## Obiettivo dell'esercizio
Secondo il testo, di quale reparto il giornale aveva diffuso la notizia della chiusura? Rispondi in poche parole, per favore.

## Testo
+++
Aveva ragione. Fu l’inizio della fine del nostro Ospedale. Verrebbe da dire, come chiosa, che un tempo c’era Abbro, mentre oggi abbiamo De Luca e Servalli. I tempi, comunque, erano diversi, molto diversi, non solo i protagonisti della politica.
Ora guardiamo al presente e cerchiamo per il futuro di salvare il salvabile.
Nella dichiarazione che il sindaco Servalli ha postato sui social, dopo che il nostro giornale aveva diffusa la notizia della chiusura del reparto di rianimazione, c’è un passaggio molto significativo, apprezzabile, veritiero e in quanto tale condivisibile.
“La scelta senza dubbio legata alla drammatica situazione che stiamo vivendo -scrive Servalli- è d’altra parte, la più semplice e immediata, ma anche quella che con grande chiarezza esprime lo stato a cui si è ridotta la sanità italiana e campana, con un’azienda che per affrontare un grave problema è costretta a divorare se stessa”.
+++
(Dati registrati)

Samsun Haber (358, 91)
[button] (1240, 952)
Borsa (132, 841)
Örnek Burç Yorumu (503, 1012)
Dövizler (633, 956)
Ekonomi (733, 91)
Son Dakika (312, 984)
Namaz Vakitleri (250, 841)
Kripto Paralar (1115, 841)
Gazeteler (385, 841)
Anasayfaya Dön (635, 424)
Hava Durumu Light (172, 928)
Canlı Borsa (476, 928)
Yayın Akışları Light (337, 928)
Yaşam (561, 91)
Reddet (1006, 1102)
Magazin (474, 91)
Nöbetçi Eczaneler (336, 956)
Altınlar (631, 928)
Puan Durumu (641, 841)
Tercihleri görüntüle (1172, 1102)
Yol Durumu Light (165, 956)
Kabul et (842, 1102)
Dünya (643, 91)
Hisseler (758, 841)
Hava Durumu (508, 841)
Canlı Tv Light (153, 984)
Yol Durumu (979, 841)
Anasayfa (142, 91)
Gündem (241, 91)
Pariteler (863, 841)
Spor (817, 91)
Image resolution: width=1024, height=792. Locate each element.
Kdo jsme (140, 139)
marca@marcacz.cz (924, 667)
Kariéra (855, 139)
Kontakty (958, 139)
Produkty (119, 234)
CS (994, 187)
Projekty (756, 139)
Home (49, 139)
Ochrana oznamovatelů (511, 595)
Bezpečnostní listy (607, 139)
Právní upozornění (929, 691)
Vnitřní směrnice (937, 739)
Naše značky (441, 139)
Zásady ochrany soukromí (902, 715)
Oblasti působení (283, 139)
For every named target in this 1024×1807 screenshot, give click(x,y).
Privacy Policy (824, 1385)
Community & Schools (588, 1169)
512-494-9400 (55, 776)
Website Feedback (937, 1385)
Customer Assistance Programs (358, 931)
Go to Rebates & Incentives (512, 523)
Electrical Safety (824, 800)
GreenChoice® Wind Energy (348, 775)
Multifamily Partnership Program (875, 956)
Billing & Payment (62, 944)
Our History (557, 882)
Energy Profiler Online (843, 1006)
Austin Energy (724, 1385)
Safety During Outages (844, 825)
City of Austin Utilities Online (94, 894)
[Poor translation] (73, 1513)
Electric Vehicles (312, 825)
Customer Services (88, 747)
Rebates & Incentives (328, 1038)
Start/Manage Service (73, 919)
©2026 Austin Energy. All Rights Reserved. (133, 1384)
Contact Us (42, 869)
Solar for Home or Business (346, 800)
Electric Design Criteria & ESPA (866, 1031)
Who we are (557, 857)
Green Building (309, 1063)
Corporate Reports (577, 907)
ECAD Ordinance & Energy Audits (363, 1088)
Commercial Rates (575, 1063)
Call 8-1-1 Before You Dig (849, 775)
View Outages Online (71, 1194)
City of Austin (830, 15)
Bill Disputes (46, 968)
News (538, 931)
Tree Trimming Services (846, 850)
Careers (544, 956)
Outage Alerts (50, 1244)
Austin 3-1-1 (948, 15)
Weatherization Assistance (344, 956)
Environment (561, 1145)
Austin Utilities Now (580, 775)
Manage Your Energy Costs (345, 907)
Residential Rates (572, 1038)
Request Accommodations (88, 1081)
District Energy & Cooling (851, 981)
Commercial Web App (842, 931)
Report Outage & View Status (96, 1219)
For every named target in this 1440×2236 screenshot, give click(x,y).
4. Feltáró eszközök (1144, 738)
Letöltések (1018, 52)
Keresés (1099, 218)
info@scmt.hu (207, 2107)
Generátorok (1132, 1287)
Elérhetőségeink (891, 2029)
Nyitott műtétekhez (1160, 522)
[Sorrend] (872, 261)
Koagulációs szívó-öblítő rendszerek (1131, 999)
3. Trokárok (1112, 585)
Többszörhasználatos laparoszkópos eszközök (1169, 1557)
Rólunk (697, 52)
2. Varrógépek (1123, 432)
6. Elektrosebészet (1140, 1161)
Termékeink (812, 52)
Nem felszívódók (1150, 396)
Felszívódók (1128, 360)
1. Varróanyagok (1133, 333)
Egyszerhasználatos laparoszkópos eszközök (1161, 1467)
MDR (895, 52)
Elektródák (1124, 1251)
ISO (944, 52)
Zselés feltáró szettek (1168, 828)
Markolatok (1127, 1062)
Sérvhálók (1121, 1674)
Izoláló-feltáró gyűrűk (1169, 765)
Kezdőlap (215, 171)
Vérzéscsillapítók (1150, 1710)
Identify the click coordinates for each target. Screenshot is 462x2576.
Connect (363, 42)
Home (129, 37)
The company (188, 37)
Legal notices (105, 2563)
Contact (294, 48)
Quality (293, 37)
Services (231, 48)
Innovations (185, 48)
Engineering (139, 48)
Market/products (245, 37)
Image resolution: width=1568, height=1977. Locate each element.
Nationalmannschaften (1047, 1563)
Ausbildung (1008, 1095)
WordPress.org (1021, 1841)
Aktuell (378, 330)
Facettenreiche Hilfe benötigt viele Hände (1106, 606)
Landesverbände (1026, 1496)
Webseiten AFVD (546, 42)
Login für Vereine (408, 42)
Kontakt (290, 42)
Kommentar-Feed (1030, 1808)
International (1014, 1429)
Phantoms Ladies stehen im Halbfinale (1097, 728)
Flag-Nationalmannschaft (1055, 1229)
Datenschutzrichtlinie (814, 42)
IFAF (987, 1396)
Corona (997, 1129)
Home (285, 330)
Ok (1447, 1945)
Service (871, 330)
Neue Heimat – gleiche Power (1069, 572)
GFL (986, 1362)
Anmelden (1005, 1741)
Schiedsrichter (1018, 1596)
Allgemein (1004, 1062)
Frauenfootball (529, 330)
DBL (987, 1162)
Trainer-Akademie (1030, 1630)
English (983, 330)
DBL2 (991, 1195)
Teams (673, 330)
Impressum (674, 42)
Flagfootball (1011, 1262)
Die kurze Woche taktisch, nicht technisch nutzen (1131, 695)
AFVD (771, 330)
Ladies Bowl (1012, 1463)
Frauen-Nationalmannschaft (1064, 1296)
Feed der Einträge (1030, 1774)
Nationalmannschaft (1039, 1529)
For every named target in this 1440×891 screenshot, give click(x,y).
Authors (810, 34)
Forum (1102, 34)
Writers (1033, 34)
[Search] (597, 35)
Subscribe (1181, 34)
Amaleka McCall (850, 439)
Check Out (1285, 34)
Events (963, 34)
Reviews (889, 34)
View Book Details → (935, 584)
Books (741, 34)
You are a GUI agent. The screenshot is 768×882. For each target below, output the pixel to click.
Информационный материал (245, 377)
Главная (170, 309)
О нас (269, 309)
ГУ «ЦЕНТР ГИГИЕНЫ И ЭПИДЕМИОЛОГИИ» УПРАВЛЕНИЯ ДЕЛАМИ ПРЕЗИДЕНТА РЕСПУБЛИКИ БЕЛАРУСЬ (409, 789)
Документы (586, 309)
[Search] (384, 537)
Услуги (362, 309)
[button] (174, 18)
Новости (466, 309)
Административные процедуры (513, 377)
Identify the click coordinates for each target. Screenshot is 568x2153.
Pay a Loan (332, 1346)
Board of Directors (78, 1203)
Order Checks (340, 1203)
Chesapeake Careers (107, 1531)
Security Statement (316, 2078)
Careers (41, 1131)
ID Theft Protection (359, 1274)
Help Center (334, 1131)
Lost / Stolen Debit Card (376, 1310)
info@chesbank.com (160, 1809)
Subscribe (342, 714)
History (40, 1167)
+++
## Risposta
Il reparto di rianimazione.